BRIEF DESCRIPTION OF THE DRAWINGS
[013] The accompanying drawings, which are incorporated in and constitute a part of this disclosure, illustrate exemplary embodiments and, together with the description, serve to explain the disclosed principles:
[014] FIG. 1 illustrates a network diagram of a system for an informed search space optimization for an optimal denial constraints discovery, in accordance with some embodiments of the present disclosure.
[015] FIG. 2 is an exemplary flow diagram illustrating a method for an informed search space optimization for an optimal denial constraints discovery, in accordance with some embodiments of the present disclosure.
[016] FIG. 3 is a functional block diagram to illustrate search space reduction and optimization process in the discovery of denial constraints, in accordance with some embodiments of the present disclosure.

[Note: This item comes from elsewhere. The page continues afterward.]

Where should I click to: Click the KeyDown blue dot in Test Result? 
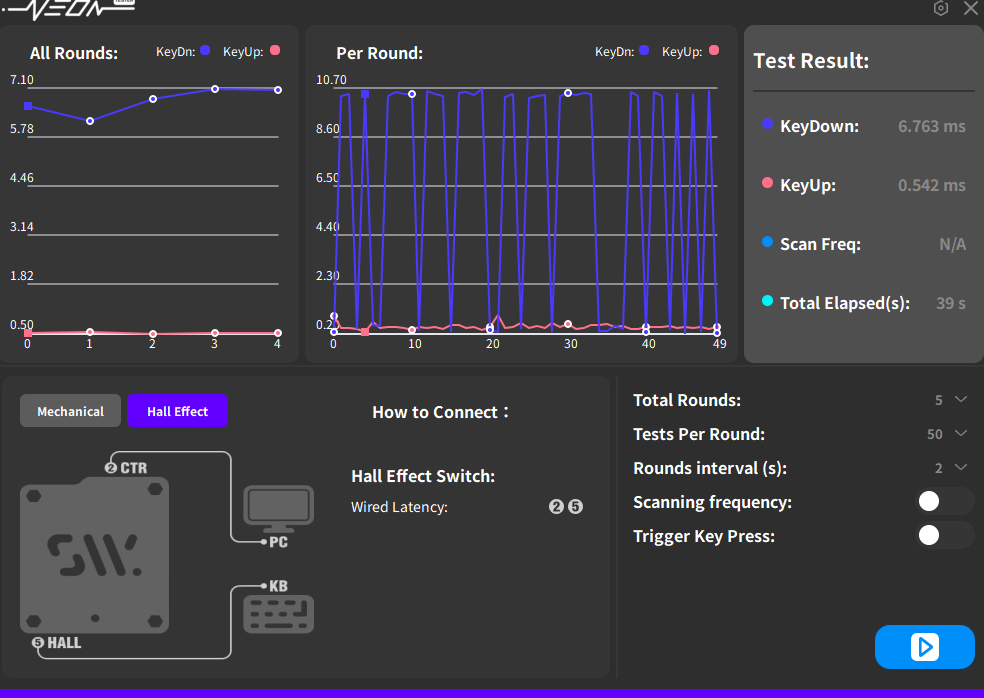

DETAILED DESCRIPTION OF EMBODIMENTS
[017] Exemplary embodiments are described with reference to the accompanying drawings. In the figures, the left-most digit(s) of a reference number identifies the figure in which the reference number first appears. Wherever convenient, the same reference numbers are used throughout the drawings to refer to the same or like parts. While examples and features of disclosed principles are described herein, modifications, adaptations, and other implementations are possible without departing from the scope of the disclosed embodiments.
[018] The data quality can reduce due to issues present in data related to completeness, accuracy, validity, consistency, redundancy, and availability. The first step in improving the quality is to detect these issues, for which appropriate rules are to be defined at technical and business level. Such rules represent the constraints that may be imposed on the data to ensure that the quality of data is intact. Denial Constraints (DCs) is an amalgamation of a variety of constraints like Integrity Constraints (IC) applied on datasets such as key constraints, Functional Dependency (FD) and Order Dependencies (OD). Denial Constraints discovery uses search techniques like Depth First or Breadth First which consumes considerable time in finding the minimal covers needed for identifying the final DCs. The time taken is attributed largely due to the vastness of the search space attributed to the count of predicates applicable to the dataset. The common approaches to keep the time taken within limits are to increase the computation power and employ distributed processing. However, with the non-linear increase in the complexity factor with increase in predicate space, the approach of increasing computation power may not be viable for larger search space.
[019] The process of identifying and defining DCs is largely manual and demands clear understanding of domain and the database design know-how making the whole process tedious, complex, and human error prone. To reduce the human effort, a system driven DC discovery is preferable, where search and discover within a given database instance is performed for all valid denial constraints. For such a discovery system, the system needs to compute and search through a large search space comprising of tuple pairs of each record in the given dataset and predicates formed based on columns in the given dataset. This makes the problem of DC discovery very expensive in both computation space and time.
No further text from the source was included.